Wenig gefragt in diesem Jahr sind beispielsweise Kleider aus der „Sissi“-Zeit. Ebenso ist der Cowboy heuer nicht sehr trendig, beurteilt Lindtrud Lunz. „Wahrscheinlich gibt es davon im Moment keinen angesagten Film“, scherzt sie.
Dass Faschingskostüme nach bekannten Filmen ausgewählt werden, ist keine Seltenheit. Manchmal werden sogar Romanhelden aus Büchern verlangt, denkt man beispielsweise an Harry Potter vor einigen Jahren. Die Schneiderin aus Rügheim kann sich noch gut erinnern, als jedes Kind ein Harry Potter sein wollte. Doch trotzdem wird ein Kostüm, das an einen Bücherhelden angelehnt ist, selten bei ihr verlangt.
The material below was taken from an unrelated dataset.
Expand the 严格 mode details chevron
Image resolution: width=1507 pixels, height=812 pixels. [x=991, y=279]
Passend zum Jubiläumsjahr von Rügheim erzählt die Inhaberin des Kostümverleih Lunz noch von ein paar historischen Kostümen. Ihr erstes genähtes Kostüm war für ihren Sohn: Ihn verwandelte sie kurzerhand in einen Schotten. Zeitgleich fertigte sie vor 36 Jahren noch eine Römerin an. Diese beiden Kostüme gibt es aber nicht mehr in ihrer Sammlung, denn „die Kleider waren dann irgendwann nicht mehr weiß“, scherzt Lindtrud Lunz. Ein paar ältere Stücke sind dennoch im Lädchen zu finden, das sind beispielsweise Tüllkleider in vielen verschiedenen Farben. Wenn ein Kostüm oft verlangt wird, näht sie es auch einmal nach, bevor es zu oft getragen werden muss und schließlich auswäscht und die Farbe verliert.
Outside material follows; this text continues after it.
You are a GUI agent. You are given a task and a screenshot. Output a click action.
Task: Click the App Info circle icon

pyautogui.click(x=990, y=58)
„Spezielle Wünsche aus Rügheim kommen in der Regel nicht“, erinnert sich Lindtrud Lunz. „Selbst zu einer Faschingsveranstaltung im Gasthaus Reuther vor 13 Jahren ging man nicht verkleidet“. Da fast keine Faschingsbälle mehr stattfinden, kleidet sie häufig Akteure für Büttensitzungen oder Faschingszüge ein.
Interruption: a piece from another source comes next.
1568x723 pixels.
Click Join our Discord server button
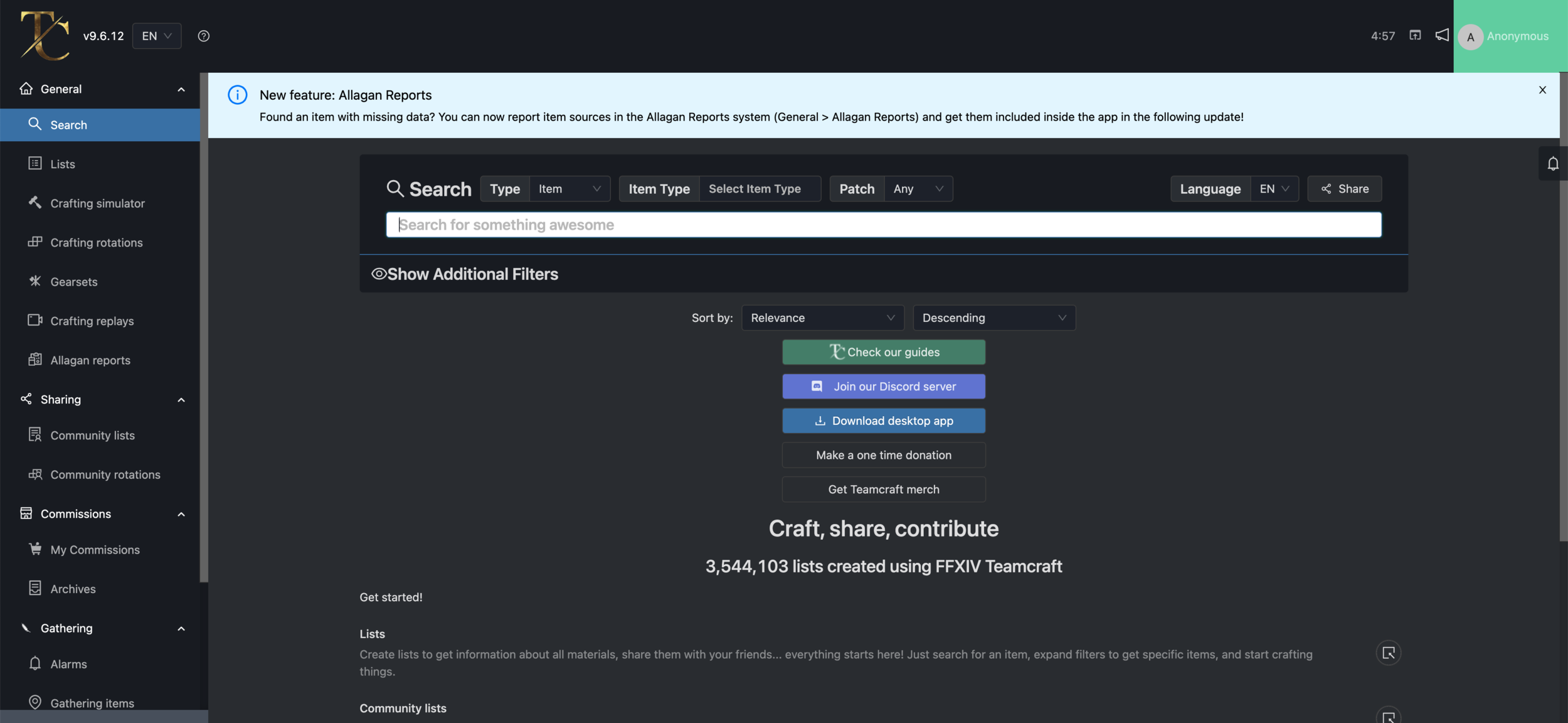tap(883, 387)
Auch die 1200-Jahr-Feier von Rügheim beeinflusst zurzeit den Alltag von Lindtrud Lunz und ihrem Kostümverleih. Ende Mai veranstaltet sie zum Festwochenende eine Modenschau unter dem Motto „Im Wandel der Zeit“. Dabei wird Mode von 900 bis 1980 – angelehnt an Rügheims Existenz – über den Laufsteg getragen.
Darauf freut sich die Schneiderin schon jetzt und arbeitet fleißig daran. Wer diese Mode betrachten will, muss zu der Modenschau kommen, denn wie diese Kleidungsstücke aussehen werden, verrät Lindtrud Lunz noch nicht. Verliehen werden diese Teile auch erst nach dem Festwochenende.